Ad affermarlo è Orlandino Greco sindaco per molti anni di Castrolibero e leader di Idm.

“La vecchia strada statale 107, irta e tortuosa, rappresenta oggi l’unico collegamento tra la città di Cosenza e il suo hinterland con la costa tirrenica. Una strada obsoleta, molto lunga, con tempi di percorrenza inadeguati, che nel periodo estivo possono raggiungere un’ora e mezza per raggiungere Paola. Tralascio la ben nota pericolosità di questo tracciato”, scrivo Greco in una lunga missiva al presidente facente funzioni Spirlì, a Iacucci, ai sindaci di Fiumefreddo, Cerisano e Cosenza oltre che ai parlamentari tutti.

“È evidente che siffatta condizione ha intrinseche negatività che si riflettono nei vari aspetti che costituiscono i principiali asset economici per una vasta area e popolazione insediata in un ampio territorio. L’impossibilità di ammodernare e rendere fruibile la vecchia 107, pone l’esigenza di un percorso alternativo. Un obiettivo che le particolari e singolari caratteristiche orografiche del territorio rendono perseguibile, essendo la costa separata dalla città, attraverso la catena costiera, da soli 10 km. Si tratta di abbattere e superare un fattore naturale, la suddetta catena montuosa, che nei secoli scorsi ha costituito un fattore divisivo tra le popolazioni costiere e l’entroterra, accentuandone i tratti distintivi negli usi e nei costumi, limitando le possibilità di sviluppo dell’intero territorio. L’obiettivo di un moderno collegamento tra l’aera urbana e i centri della costa tirrenica, rappresenta una spinta dinamica per far decollare un modello di sviluppo socio-economico più diffuso ed omogeneo. Un siffatto scenario diviene realistico attraverso un sistema di collegamento percorribile in meno di trenta minuti.

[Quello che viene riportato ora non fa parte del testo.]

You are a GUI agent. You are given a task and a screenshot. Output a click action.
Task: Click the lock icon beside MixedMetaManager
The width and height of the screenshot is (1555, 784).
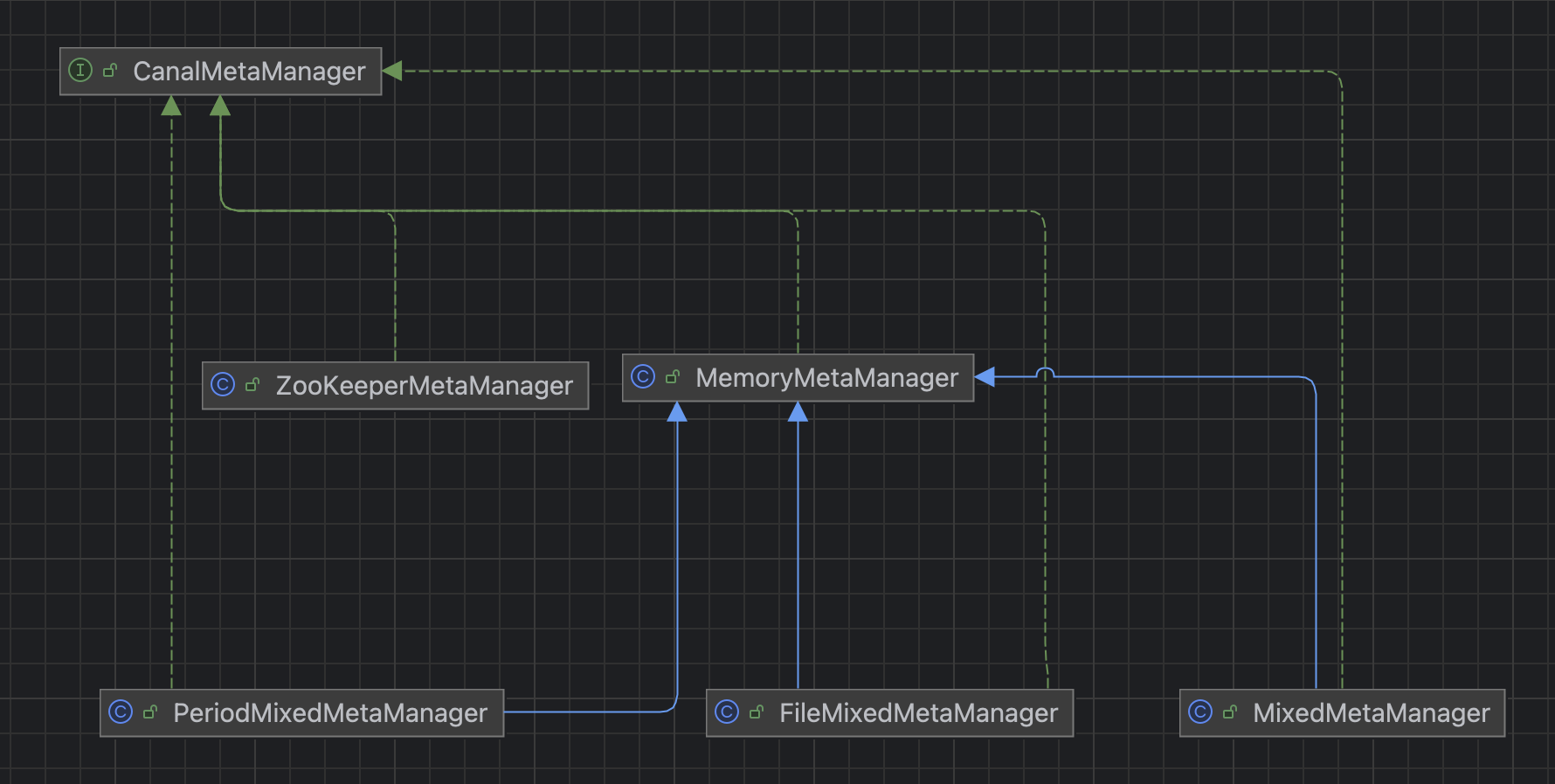[1230, 712]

Sarà eseguito un nuovo tracciato viario che partirà dalla città di Cosenza, dall’attuale svincolo autostradale di “Cosenza Sud”, attraversando i territori di Castrolibero, Cerisano e Fiumefreddo Bruzio condurrà sulla costa tirrenica all’altezza del centro balneare di Fiumefreddo. Misurerà una lunghezza di circa 20 km, di cui una parte in galleria, e costituirà il tratto necessario per l’attraversamento della catena costiera. Il resto del tracciato sarà realizzato su viadotti e scorrimenti in trincea e a mezza costa, per garantire un comodo, sicuro e fluido scorrimento del traffico. Si tratta di un progetto ambizioso che investe interessi plurimi e oltre che una miriade di competenze istituzionali, comunali, provinciali, regionali e nazionali. Una dimensione non compatibile con una visione ordinaria e con risorse ordinarie”, afferma Greco.

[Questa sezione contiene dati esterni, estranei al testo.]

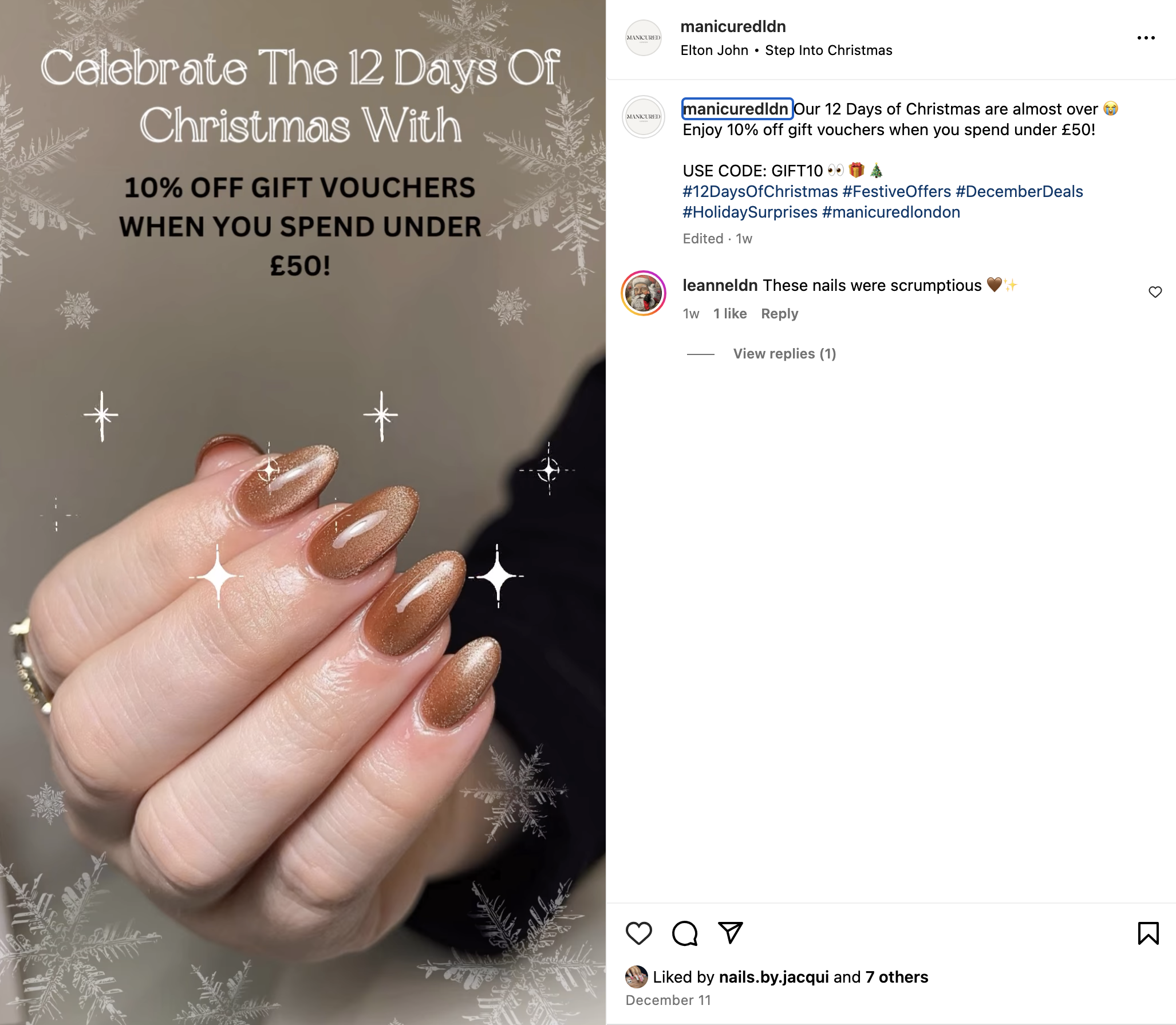Click the nail post image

“Era questo il contesto nel quale nacque l’idea progettuale della quale a lungo si è riflettuto con altre autorità istituzionali, tra gli altri con l’Onorevole Paolo Naccarato e con i Sindaci del tempo. Un’ambizione da riprendere in tempi di Recovery Fund, nei quali si mettono in discussione vecchi ed anacronistici modelli di sviluppo e si punta ad individuare percorsi nuovi, ecosostenibili, intorno ai quali strutturare lo sviluppo di un nuovo Mezzogiorno dinamico, propulsivo e al centro del Mediterraneo. L’ambizione e la oggettiva forza di questo impianto progettuale ha intrinseche le qualità e la capacità propria di un interesse oggettivo sul quale far convergere tutti gli operatori di questo vasto comprensorio per contribuire a sostanziarne la fattibilità.Dunque il mio appello a tutti voi è quello di predisporre,ognuno per la propria competenza, atti che compiutamente e rapidamente possano dar vita all’inizio di un percorso convergente verso questo obiettivo comune, il quale rappresenterebbe un volano di sviluppo infrastrutturale e importante snodo turistico per i nostri territori”.